Aus israelischen Beraterkreisen hieß es, Natanjahu wolle mit Putin klare operative Grenzen abstecken, damit Israel und Russland nicht unversehens im Nahen Osten aneinandergeraten – wie beispielsweise bei Luftangriffen oder Luftabfangmanövern. Erst im August hatte Israel Stellungen in Syrien bombardiert, von denen aus Raketen auf Israel abgeschossen worden sein sollen.

Israel befürchtet auch, dass russische Waffen für das Assad-Regime in die Hände der Hisbollah gelangen könnten. Die libanesisch-schiitische Miliz kämpft in Syrien Seite an Seite mit den Truppen Baschar Al-Assads, ist aber auch ein Erzfeind Israels.
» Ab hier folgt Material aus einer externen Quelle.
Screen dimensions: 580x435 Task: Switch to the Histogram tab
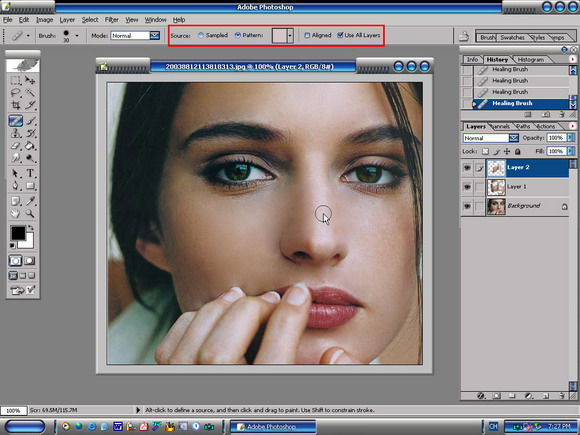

Moskau gehört zu den engsten Verbündeten des Assad-Regimes. Offiziell betreibt Russland nur eine kleine Marinebasis im syrischen Tartus am Mittelmeer. Syrischer Beobachter und US-Behörden melden seit Wochen häufige Transportflüge, neue Waffensysteme und Bauarbeiten. Laut Kreml sind derzeit aber keine gemeinsamen Kampfeinsätze vereinbart.

Nun häufen sich aber Hinweise auf Aktivitäten auch an anderer Stelle in Syrien, wie in Hamimim bei Latakia und weiter südlich in Hamidiya. Dort werden unter Aufsicht russischer Truppen offenbar Start- und Landebahnen ausgebaut. Russische Zeitungen berichteten zuletzt außerdem über kleinere Truppenverlegungen.